Crowdfunding – how to sidestep the banks – help from the FSB

The Federation of Small Businesses (FSB) and the UK Crowdfunding Association (UKCFA) have come together to give small firms and start-ups advice on how to access finance through crowdfunding.

Recent FSB research showed that only 37 per cent of its members are aware of alternative finance providers, such as peer-to-peer lenders and crowdfunders. The FSB believes this type of finance can help firms access funds needed to grow, especially as many smaller and start-up businesses find it difficult to access through the high street banks.

Crowdfunding is a method of raising funds from investments from many people online, through a dedicated platform. According to NESTA, in 2011, crowdfunders raised $1.5 billion, mostly in the US, to finance over a million projects. The organisation says the UK crowdfunding market is growing.

Roger House, FSB Chairman for Kent and Medway, said:
“Most people’s first thought about crowdfunding, is pitching on a well known TV show. If they like your idea, they’ll give you some money in return for some equity in your business. While those people get to pitch in person and answer any questions, crowdfunding means pitching online, so getting it right is more important than ever if you’re going to succeed in getting finance.”

“The FSB has been an advocate of alternative sources of finance for some time. We believe more people will look at crowdfunding as an investment opportunity as investors can take advantage of tax reliefs if they invest in start-up and early stage businesses.”

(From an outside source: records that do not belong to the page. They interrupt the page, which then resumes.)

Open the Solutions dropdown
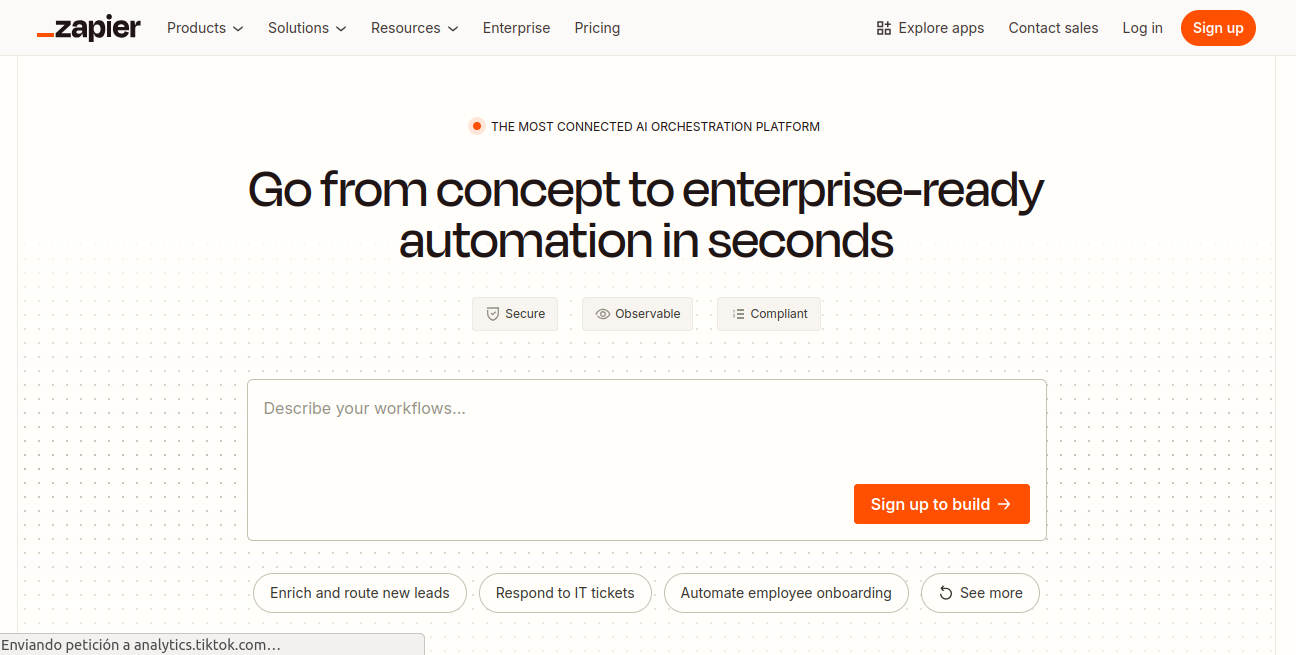1296x655 pixels. [307, 28]
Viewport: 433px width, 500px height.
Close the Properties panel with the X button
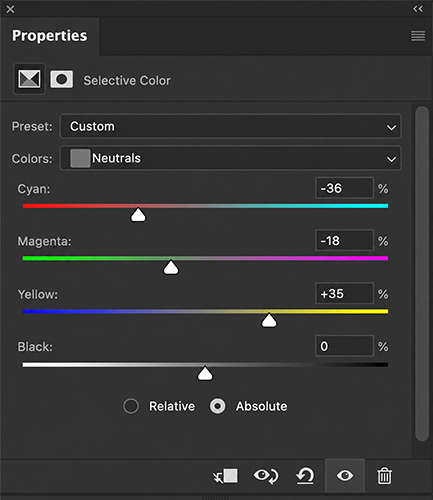click(x=10, y=9)
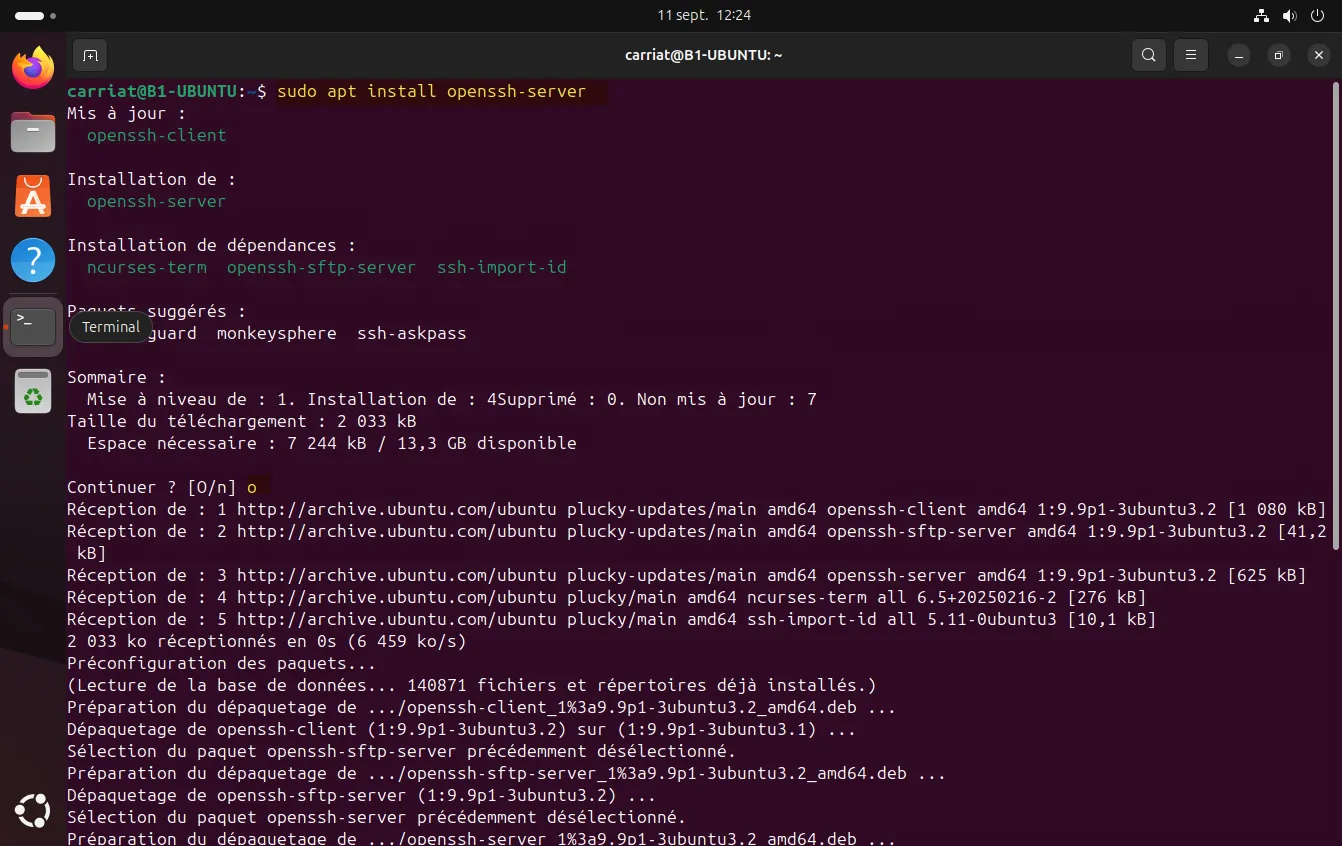Viewport: 1342px width, 846px height.
Task: Open the power system menu
Action: pyautogui.click(x=1316, y=16)
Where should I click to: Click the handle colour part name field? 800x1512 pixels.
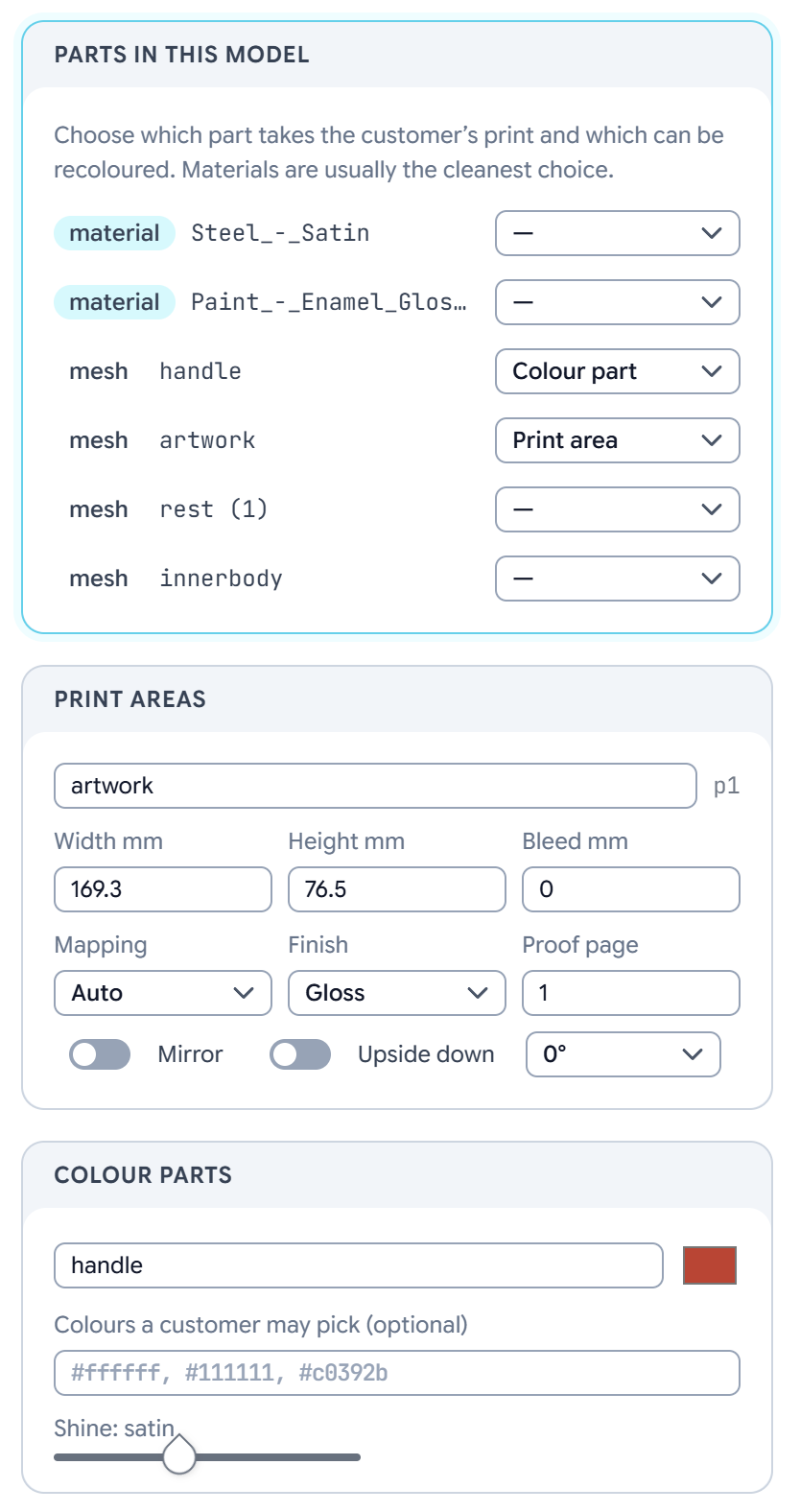coord(359,1265)
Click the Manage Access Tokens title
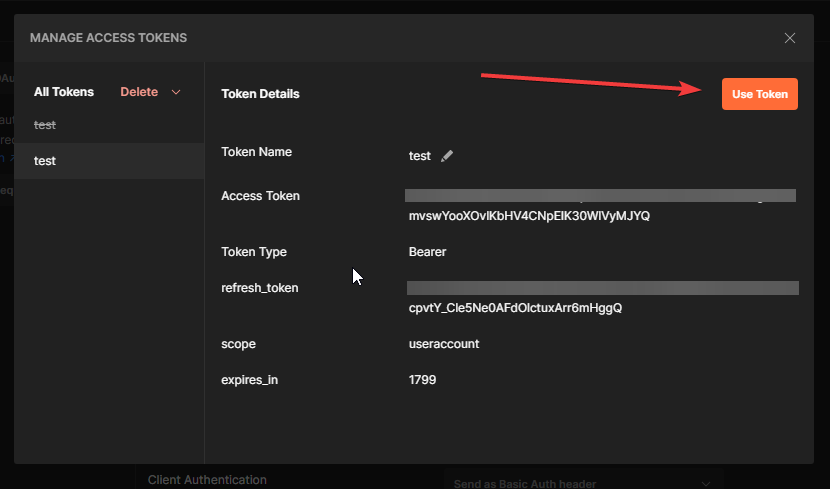This screenshot has height=489, width=830. pos(108,38)
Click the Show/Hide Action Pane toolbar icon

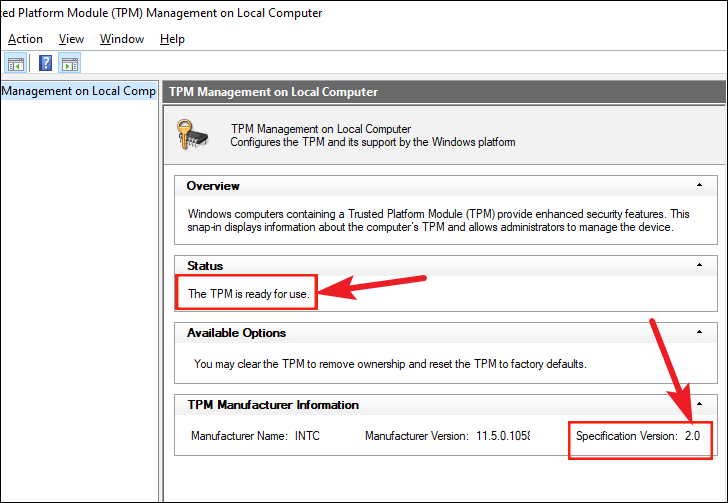(x=70, y=63)
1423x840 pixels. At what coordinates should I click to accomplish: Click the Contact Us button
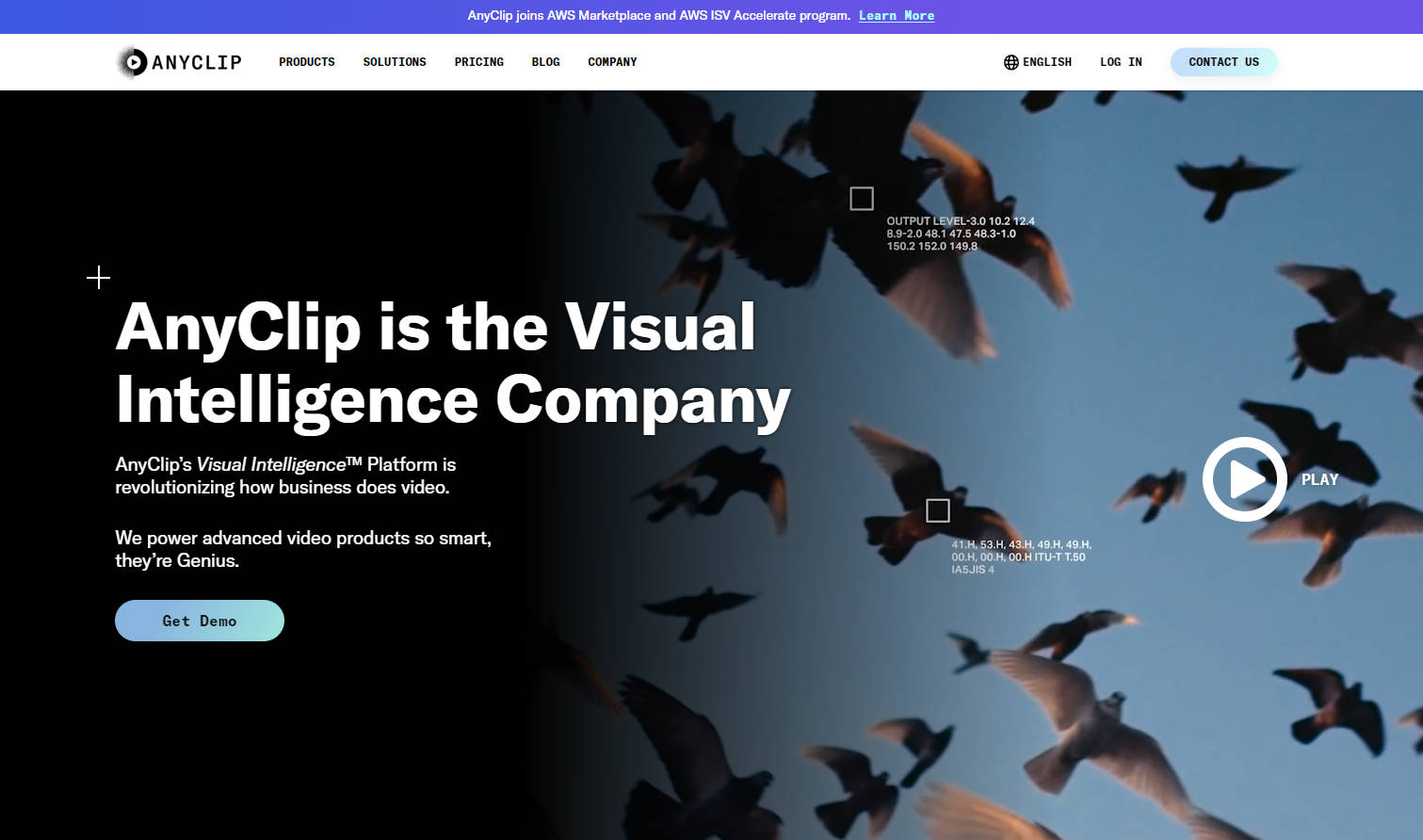1223,62
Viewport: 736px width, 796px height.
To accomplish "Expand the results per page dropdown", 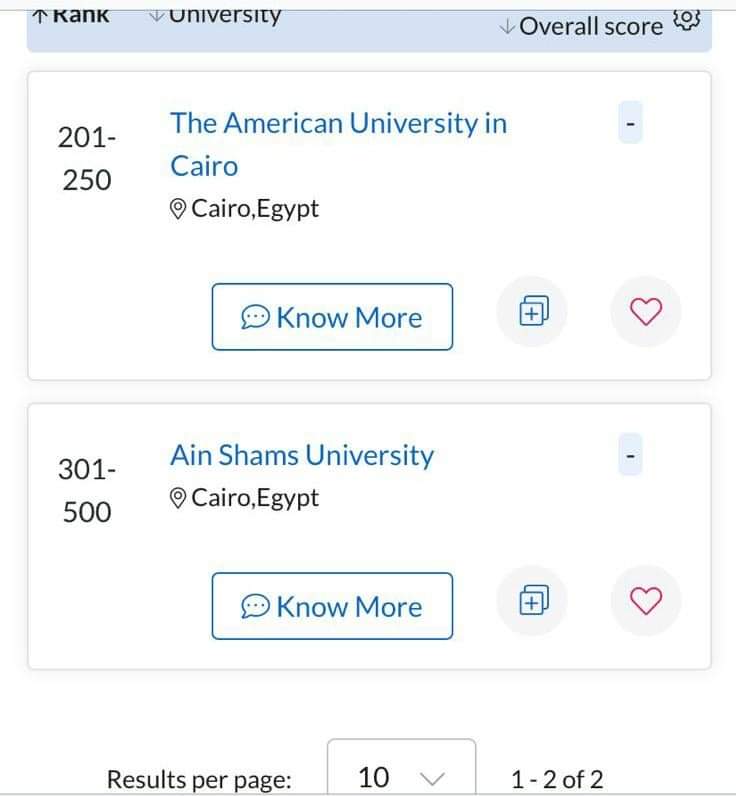I will click(401, 777).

The top tips for getting your business crowdfunded are:

  1. Proper preparation prevents poor performance: Just with trying to get a bank loan, having a clear business plan will demonstrate the business’s potential to the crowd. It will help give persuasive answers to the crowd and show them you’ve done your homework and researched the market and competitors.
  2. Make your pitch compelling: Keep the pitch simple and avoid using jargon. This will help potential investors understand who and what they are backing. Consider using video rather than just a written pitch.
  3. Market potential, the entrepreneurs and the idea: Investors will want to see you have a good idea that will give them a good return, but also that you have a team that will deliver the end product.
  4. Promote you and your venture today: Begin warming up the crowd with the idea so they are eager to invest when the pitch goes live.
  5. Be realistic: Don’t be overly ambitious with the funding target and don’t over value the business as this can put the crowd off. Set realistic targets which you can back up when the crowd ask questions.

Julia Groves, Chair of UK Crowdfunding Association, said:
“Crowdfunding in its many guises is already filling the gap left by the retail banks, and has to date channelled more than £1 billion of money from the UK public into the real economy.”

“Whether you are a very new business raising seed equity to get started, or a more established businesses seeking a loan to grow or diversify, there are opportunities to bypass the banks and raise this money directly from your customers, neighbours and the general public. So you get not just financial backing but the backing of the crowd.”